Propagation of relativistic blast waves

6.2 Propagation of relativistic blast waves

Riemann problems with large initial pressure jumps produce blast waves with dense shells of material propagating at relativistic speeds (see Figure 7

). For appropriate initial conditions, both the speed of the leading shock front and the velocity of the shell material approach the speed of light producing very narrow structures. The accurate description of these thin, relativistic shells involving large density contrasts is a challenge for any numerical code. Some particular blast wave problems have become standard numerical tests. Here we consider the two most common of these tests.
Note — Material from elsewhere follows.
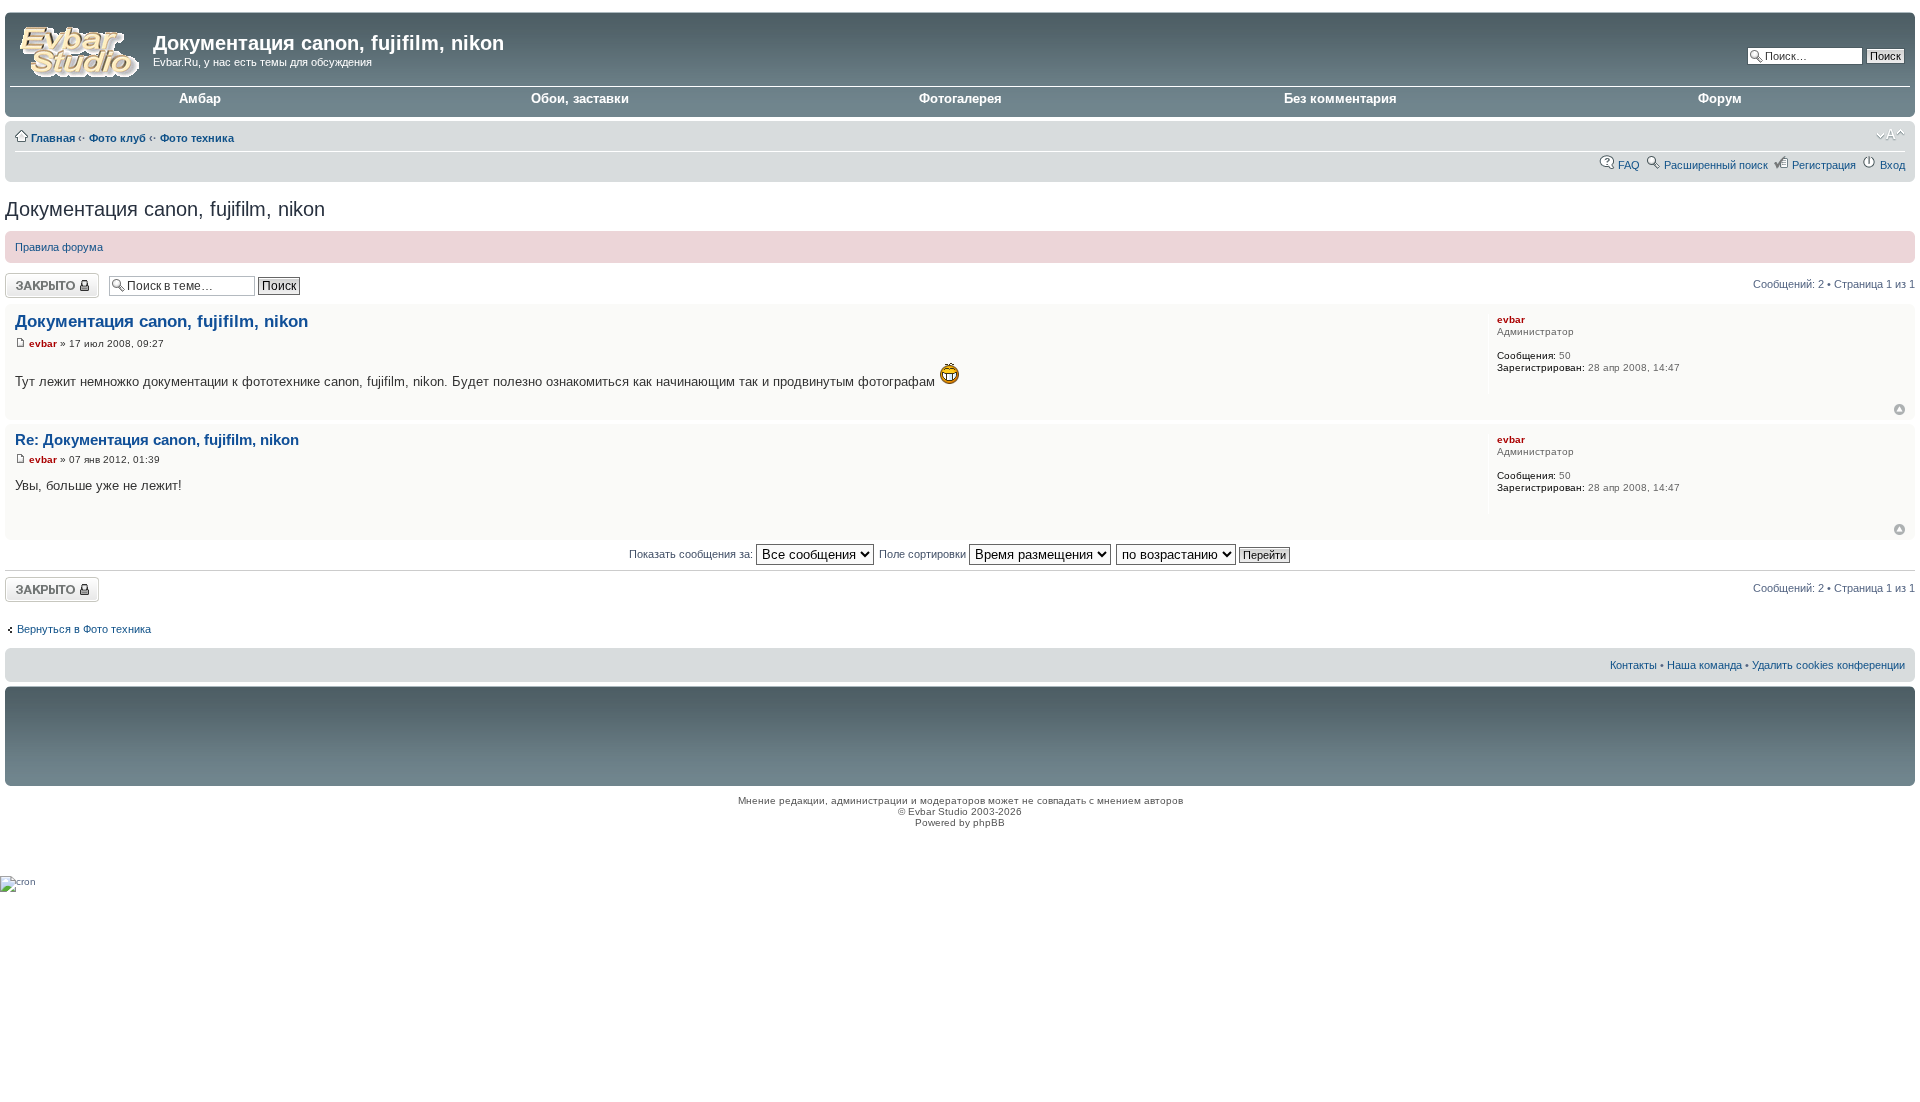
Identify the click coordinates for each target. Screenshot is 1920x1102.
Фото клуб (117, 138)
The initial conditions are given in Table 7.

Figure 7: Generation and propagation of a relativistic blast wave (schematic). The large pressure jump at a discontinuity initially located at r = 0.5 gives rise to a blast wave and a dense shell of material propagating at relativistic speeds. For appropriate initial conditions both the speed of the leading shock front and the velocity of the shell approach the speed of light, producing very narrow structures.

Problem 1 was a demanding problem for relativistic hydrodynamic codes in the mid-eighties [50 , 123 ], while Problem 2 is a challenge even for today’s state-of-the-art codes. The analytical solution of both problems can be obtained with program RIEMANN (see Section 9.4).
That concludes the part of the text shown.